The claimant served points of reply on 5 March 2001. With regard to the preliminary point, he simply said that "The client care letter will be produced to the Costs Judge. The claimant will satisfy the Costs Judge regarding his liability to pay his solicitors costs."

8

At the hearing of the preliminary issue, Mr Gould of Wakefields produced to the costs judge various documents apparently directed at proving that there was a lawful retainer of his firm by the claimant, and that the claim to recover the billed costs from the defendant involved no breach of the indemnity principle. None of the documents was provided to the defendant or his representatives and, despite request, the judge refused to require them to be so provided. The defendant was therefore unable to comment on them. The judge held that the indemnity principle had not been breached and proceeded to a detailed assessment of the costs. Final costs certificates dated 21 June 2001 were issued in the aggregate sum of £84,648.91, together with interest.

9

At the request of the defendant's solicitors, the judge gave written reasons dated 13 June 2001 for his decision on the question of the retainer between the claimant and Wakefields. He said that Mr Gould had assured him that there had been no breach of the indemnity principle and had produced to him a copy of the client care letter, copies of the bills delivered to the claimant and a calculation showing that the claimant had paid about 40% of the costs due. The judge then cited from a reference in Cook on Costs to Bailey v.
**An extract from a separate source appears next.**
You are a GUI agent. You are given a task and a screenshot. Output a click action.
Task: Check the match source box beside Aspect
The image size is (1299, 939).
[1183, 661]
IBC Vehicles Limited [1998] 3 All ER 570. The point that Cook derived from that decision was that Henry LJ there suggested that the signing by the receiving party's solicitor of the bill of costs was effectively a certificate by an officer of the court that his firm was not seeking to recover in relation to any item more than they had agreed to charge the client. The judge said he "had seen and heard enough to satisfy me that there was no breach of the indemnity principle." What he had seen included the documents which had been produced to him, but not to the defendant.

10

On this appeal, the defendant says that, in order to be satisfied that the indemnity principle is not being breached, the court must be satisfied that there is an enforceable contract between the receiving party and his solicitor for the payment to the solicitor of all items which are the subject of the bill. Any arrangement between solicitor and client whereby the latter is only liable to his solicitor if he wins, or if he recovers costs from the other party, is unlawful. Similarly, the maintenance of an action by a third party may also be unlawful. The defendant says that, if there is any doubt on this, then it should be resolved in favour of the paying party.

11

More fundamentally, the defendant submits that the procedure adopted by the judge for inquiring into this issue was manifestly unfair. A party is entitled to know what the other party's case is and how he claims to prove it. In particular, he is entitled to a sight of the documents on which the other party wishes to rely. If he is given that basic information and material, he is then in a position to test and challenge the other party's case. If he is not, the hearing degenerates into what may be, to a material extent, a private exchange between one party and the judge, about which he is kept in ignorance. A hearing of that sort infringes the most basic principles of natural justice. The defendant submits that the judge's refusal to require the disclosure to his representatives of the documents produced by the claimant...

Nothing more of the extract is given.